Complying with EU Cosmetics Regulation 1223/2009
The EU cosmetics regulation 1223/2009 was first published at the beginning of 2010 but took effect on 11 July 2013. This Regulation replaced the commonly known “Cosmetics Directive” – existing legislation 76/768EC and covers all cosmetic products available for sale in the EU.
To legally sell a cosmetic product in the EU there are five main requirements:
- an EU address for the person legally responsible for the products
- a valid safety assessment, called a Cosmetic Product Safety Report (CPSR)
- correct labelling on the package
- a completed Product Information File (PIF)
- notification of the product to the EU authorities using the Cosmetic Products Notification Portal (CPNP).
A ‘cosmetic product’ is defined in the European Cosmetics Directive (76/768/EEC): Article 1 of 76/768/EEC
A ‘cosmetic product’ shall mean any substance or preparation intended to be placed in contact with the various external parts of the human body (epidermis, hair system, nails, lips and external genital organs) or with the teeth and the mucous membranes of the oral cavity with a view exclusively or mainly to cleaning them, perfuming them, changing their appearance, and/or correcting body odours and/or protecting them or keeping them in good condition.
This definition is expanded in the UK Cosmetic Products (Safety) Regulations: Regulation 3(1) of SI 2004 No. 2152
‘Cosmetic product’ means any substance or preparation intended to be placed in contact with any part of the external surfaces of the human body (that is to say, the epidermis, hair system, nails, lips and external genital organs) or with the teeth and the mucous membranes of the oral cavity with a view to exclusively or mainly to cleaning them, perfuming them, changing their appearance, protecting them, keeping in the in good condition or correcting body odours except where such cleansing, perfuming, protecting, changing, keeping or correcting is wholly for the purpose of treating or preventing disease.
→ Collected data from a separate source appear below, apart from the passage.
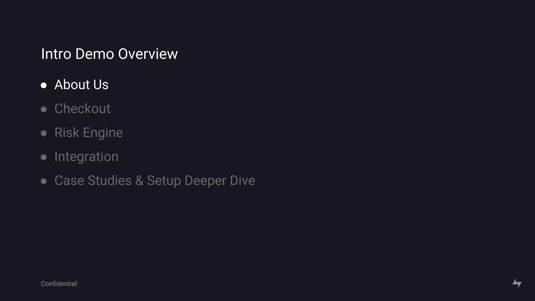Open the Risk Engine agenda item
535x301 pixels.
click(88, 132)
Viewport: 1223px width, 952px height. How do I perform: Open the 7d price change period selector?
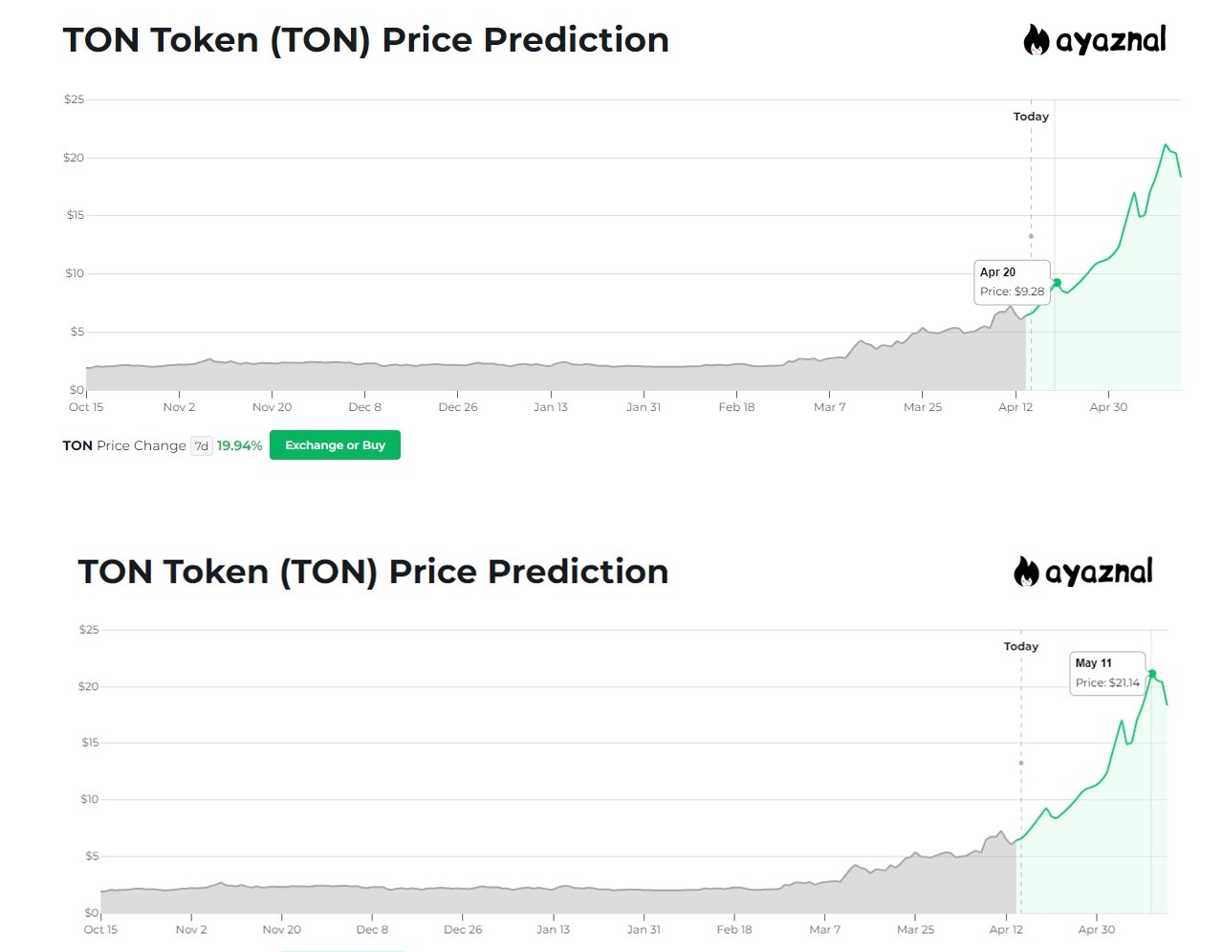point(202,445)
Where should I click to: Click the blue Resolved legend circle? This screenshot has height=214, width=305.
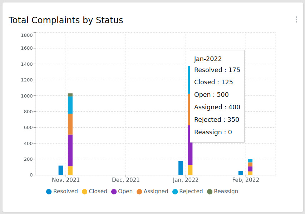[49, 191]
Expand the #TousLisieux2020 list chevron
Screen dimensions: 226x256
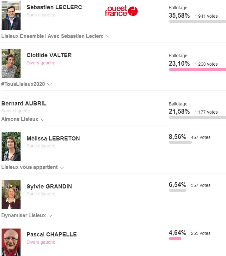pyautogui.click(x=49, y=84)
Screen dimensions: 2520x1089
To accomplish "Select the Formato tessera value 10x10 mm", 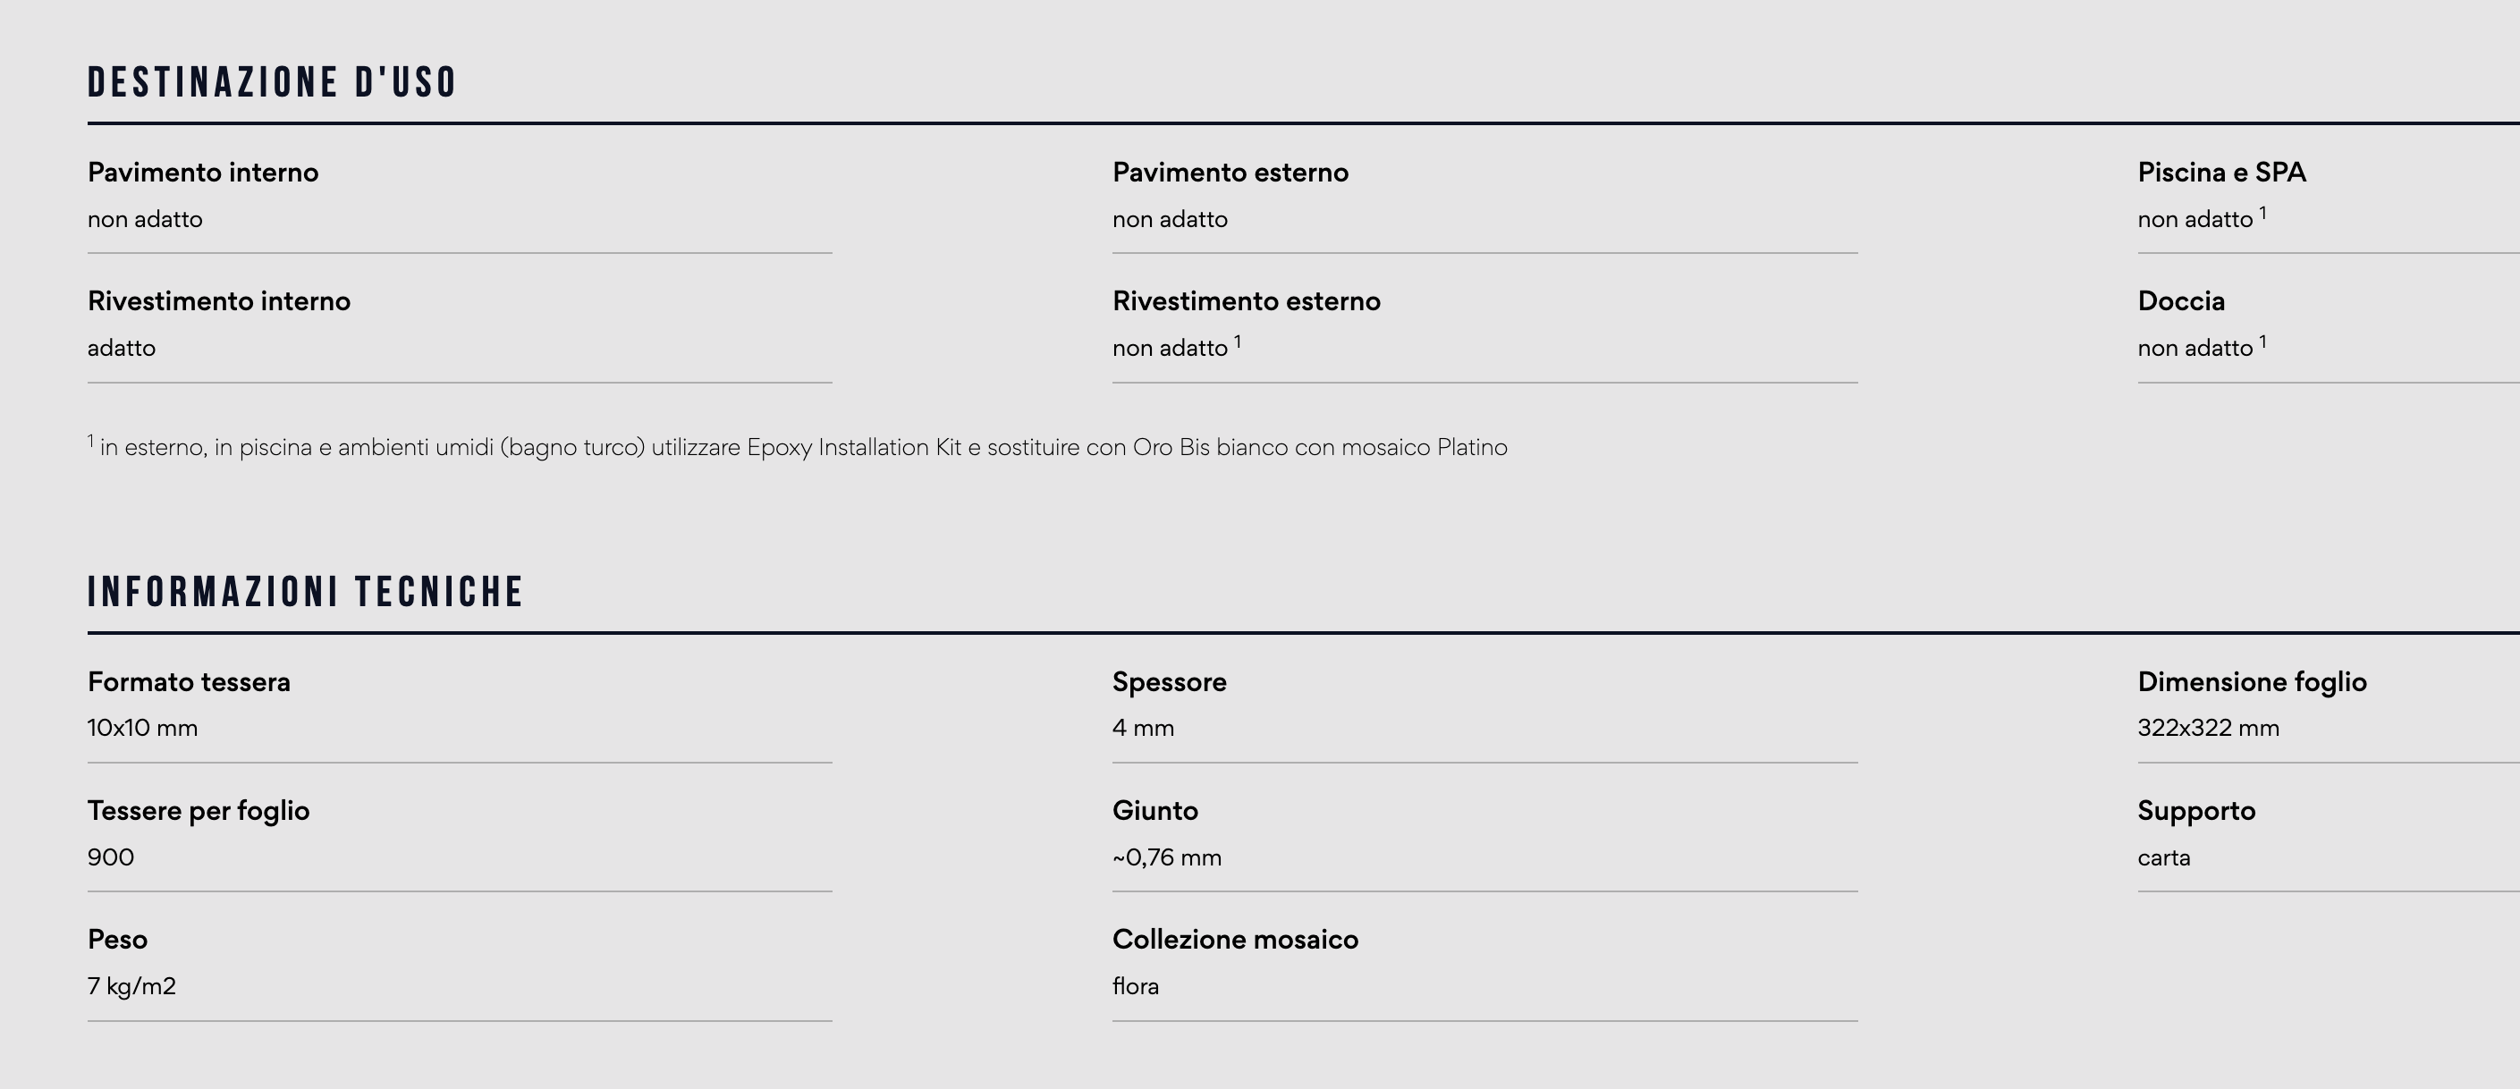I will pos(142,728).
Any claims made about a product need to be backed up and documented in the PIF.
Cosmetic Product Safety Report (CPSR)
Safety assessments under the new regulation are called the Cosmetic Product Safety Report (CPSR). Previous assessments carried out under the old directive EC76/768 will not normally comply. All products manufactured after 11 July 2013 will require a CPSR, and it is the responsibility of the authorities (Trading Standards in the UK) to ensure that organisations comply with this law.
Variations within CPSRs
The EU Regulation makes it clear that a separate PIF file and therefore CPSR must be completed on an exact product formulation. CPSRs can normally only be done on a specific product with a product code that matches the exact formulation as documented in the PIF. Flexible assessments that small craft manufacturers have had in the past, for a range of soaps or massage oils for example, unfortunately will no longer be allowed.
Microbial Challenge Tests
Most products containing water will require a microbial challenge test under the new regulations.
Since these take between 30 – 40 days it’s a good idea to get them completed as soon as possible. The challenge tests generally cost around £150-£250, sometimes much more, and are offered by few companies in the UK. Oxford Biosciences offers cosmetic product challenge testing for £150 per product. The tests are commonly referred to as Microbial Challenge Test (Challenge) and Preservative Efficacy Test (PET) but they are the same test.
The challenge test examines the antimicrobial properties of the product. If a significant decrease or no increase in viable count of micro-organisms is seen:
- A 2 log reduction in the microorganisms counting after 14 days compared to that at the beginning
- A 0.5 log reduction in the microorganisms counting after 28 days compared to that after 14 days.
If a challenge test has already been done on a very similar product, for example with a different perfume, it may not be necessary to repeat it.
A standard international test method must be used such as the EP (topical products) method or the new ISO method (11930:2012).